DCVax: A Promising New Treatment for Glioblastoma

Early trial results in the United Kingdom point to a new vaccine which may extend the lives of cancer patients. The vaccine, designed to help treat glioblastoma, is being described by charity groups as “remarkably promising.” Keep reading to learn more, and follow the original story here for further details.
Glioblastoma is a form of brain cancer. The cancer typically begins in the cerebellum. One complication of glioblastoma is that the tumors are capable of providing their own blood supply. As a result, they are able to grow rapidly, and are typically aggressive.

Treatment options typically focus on slowing the tumor’s growth and improving a patient’s quality of life. Surgery may be conducted to remove part or all of the tumor. Radiation, and chemotherapy may assist in killing cancerous cells. There are also forms of electric-field therapy which may be used to target cancer cells while ignoring normal cells. In many cases, however, glioblastomas return after initial treatment.

Click here to learn more about glioblastoma.

According to researchers, people administered the new vaccine treatment lived twice as long as people receiving only the standard treatment.

The vaccine functions through the body’s own immune cells. It allows them to effectively target the cancerous cells. The vaccine combines immune cells from the patient, known as dendritic cells, and combines them with a sample of the patient’s tumor. It’s a sort of training exercise for the immune cells. When they are injected back into the body, the entire immune system becomes able to target the cancerous cells.

While the study evaluating the vaccine is not yet complete, results appear promising. Preliminary results from an 11-year study show that patients involved in the study live over 23 months after surgery.

100 people in the study group lived for 40.5 months at the time this round of results was collected.

Some patients have even survived seven years post-surgery. This is significant since the average person with glioblastoma lives only 15-17 months after surgery.

Because the study has not yet concluded, the data on who received treatment and who received the placebo is unavailable. What is known is that the study consisted of 331 people from the UK, US, Canada, and Germany. 99 Patients received standard treatment and the placebo. The other 232 received standard treatment and the new vaccine known as DCVax.

Further analysis of the data remains necessary. In the meanwhile there have been cases like Kat Charles’s in which the vaccine has worked something of a miracle.

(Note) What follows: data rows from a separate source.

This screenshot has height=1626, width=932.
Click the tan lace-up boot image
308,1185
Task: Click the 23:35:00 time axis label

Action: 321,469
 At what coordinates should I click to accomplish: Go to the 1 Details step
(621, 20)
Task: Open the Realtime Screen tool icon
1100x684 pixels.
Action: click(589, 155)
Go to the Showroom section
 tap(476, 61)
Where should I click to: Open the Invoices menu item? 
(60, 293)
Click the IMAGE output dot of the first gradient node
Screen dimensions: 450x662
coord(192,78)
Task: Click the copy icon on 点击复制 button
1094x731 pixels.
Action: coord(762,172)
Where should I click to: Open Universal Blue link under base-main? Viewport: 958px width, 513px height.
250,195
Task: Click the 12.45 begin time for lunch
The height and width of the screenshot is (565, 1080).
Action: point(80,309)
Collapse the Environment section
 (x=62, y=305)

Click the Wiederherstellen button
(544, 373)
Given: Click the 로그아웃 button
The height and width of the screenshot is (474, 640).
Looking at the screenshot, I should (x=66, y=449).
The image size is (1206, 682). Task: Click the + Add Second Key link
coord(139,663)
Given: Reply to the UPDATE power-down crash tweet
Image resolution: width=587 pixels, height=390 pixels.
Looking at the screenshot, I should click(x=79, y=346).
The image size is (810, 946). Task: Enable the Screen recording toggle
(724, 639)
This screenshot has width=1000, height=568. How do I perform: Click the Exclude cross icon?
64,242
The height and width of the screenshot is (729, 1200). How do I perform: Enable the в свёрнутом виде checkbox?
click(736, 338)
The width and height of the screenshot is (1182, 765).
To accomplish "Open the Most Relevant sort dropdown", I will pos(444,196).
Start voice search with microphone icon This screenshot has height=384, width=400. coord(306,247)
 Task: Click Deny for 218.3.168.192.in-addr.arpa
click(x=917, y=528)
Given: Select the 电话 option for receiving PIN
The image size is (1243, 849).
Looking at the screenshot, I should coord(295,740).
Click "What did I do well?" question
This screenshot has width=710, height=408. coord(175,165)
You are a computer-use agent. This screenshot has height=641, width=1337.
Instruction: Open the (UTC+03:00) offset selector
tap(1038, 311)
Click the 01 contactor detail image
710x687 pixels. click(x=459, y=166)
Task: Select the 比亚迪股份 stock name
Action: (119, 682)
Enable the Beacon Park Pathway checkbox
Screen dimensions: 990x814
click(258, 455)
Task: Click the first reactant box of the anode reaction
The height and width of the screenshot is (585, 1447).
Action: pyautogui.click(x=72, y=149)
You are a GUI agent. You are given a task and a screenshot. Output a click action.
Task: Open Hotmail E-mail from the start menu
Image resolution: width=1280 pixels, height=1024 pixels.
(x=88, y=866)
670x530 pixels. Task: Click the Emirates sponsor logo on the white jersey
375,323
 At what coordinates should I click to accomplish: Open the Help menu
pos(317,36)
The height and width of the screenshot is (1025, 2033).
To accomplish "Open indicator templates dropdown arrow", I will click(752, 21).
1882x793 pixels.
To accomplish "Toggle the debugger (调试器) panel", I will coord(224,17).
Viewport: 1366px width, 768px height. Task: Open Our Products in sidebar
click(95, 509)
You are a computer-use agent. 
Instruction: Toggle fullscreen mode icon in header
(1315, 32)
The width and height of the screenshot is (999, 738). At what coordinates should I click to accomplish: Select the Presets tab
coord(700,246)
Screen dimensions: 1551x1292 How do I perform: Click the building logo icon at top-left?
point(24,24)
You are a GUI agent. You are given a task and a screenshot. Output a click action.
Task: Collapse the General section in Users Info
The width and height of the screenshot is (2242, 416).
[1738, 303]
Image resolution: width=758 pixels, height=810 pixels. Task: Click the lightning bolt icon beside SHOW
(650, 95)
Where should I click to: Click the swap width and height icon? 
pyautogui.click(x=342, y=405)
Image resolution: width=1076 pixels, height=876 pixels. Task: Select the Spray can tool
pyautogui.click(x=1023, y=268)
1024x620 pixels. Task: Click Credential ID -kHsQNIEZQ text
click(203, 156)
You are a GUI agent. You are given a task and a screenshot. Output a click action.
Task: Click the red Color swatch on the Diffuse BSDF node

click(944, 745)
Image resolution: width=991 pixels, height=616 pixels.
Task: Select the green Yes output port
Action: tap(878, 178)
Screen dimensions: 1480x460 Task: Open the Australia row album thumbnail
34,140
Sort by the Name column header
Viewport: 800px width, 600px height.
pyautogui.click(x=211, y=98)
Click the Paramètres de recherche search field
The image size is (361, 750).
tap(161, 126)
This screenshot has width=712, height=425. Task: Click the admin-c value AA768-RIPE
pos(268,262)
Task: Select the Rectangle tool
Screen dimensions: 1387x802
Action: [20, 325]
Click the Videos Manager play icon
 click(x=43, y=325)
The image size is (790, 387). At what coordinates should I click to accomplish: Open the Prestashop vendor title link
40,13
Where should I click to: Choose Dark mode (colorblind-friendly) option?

Doctors gave Kat three months to live in 2014 when she was diagnosed with brain cancer. Kat tried every form of available treatment. It wasn’t until she received DCVax that any of them made a difference. She continues to receive treatment, and her MRI scans show no sign of the tumor. She reports no negative side effects as of this time.

Keyoumars Ashkan, professor of neurosurgery at King’s College Hospital in London is also hopeful about DCVax. Ashkan served as the European chief investigator for the clinical trial. The professor reserves the right to pass judgment until more data is available, but says the current results hint at a major breakthrough for glioblastoma patients. Ashkan invites “cautious optimism” in a field where “disease and suffering have had the upper hand” the majority of the time.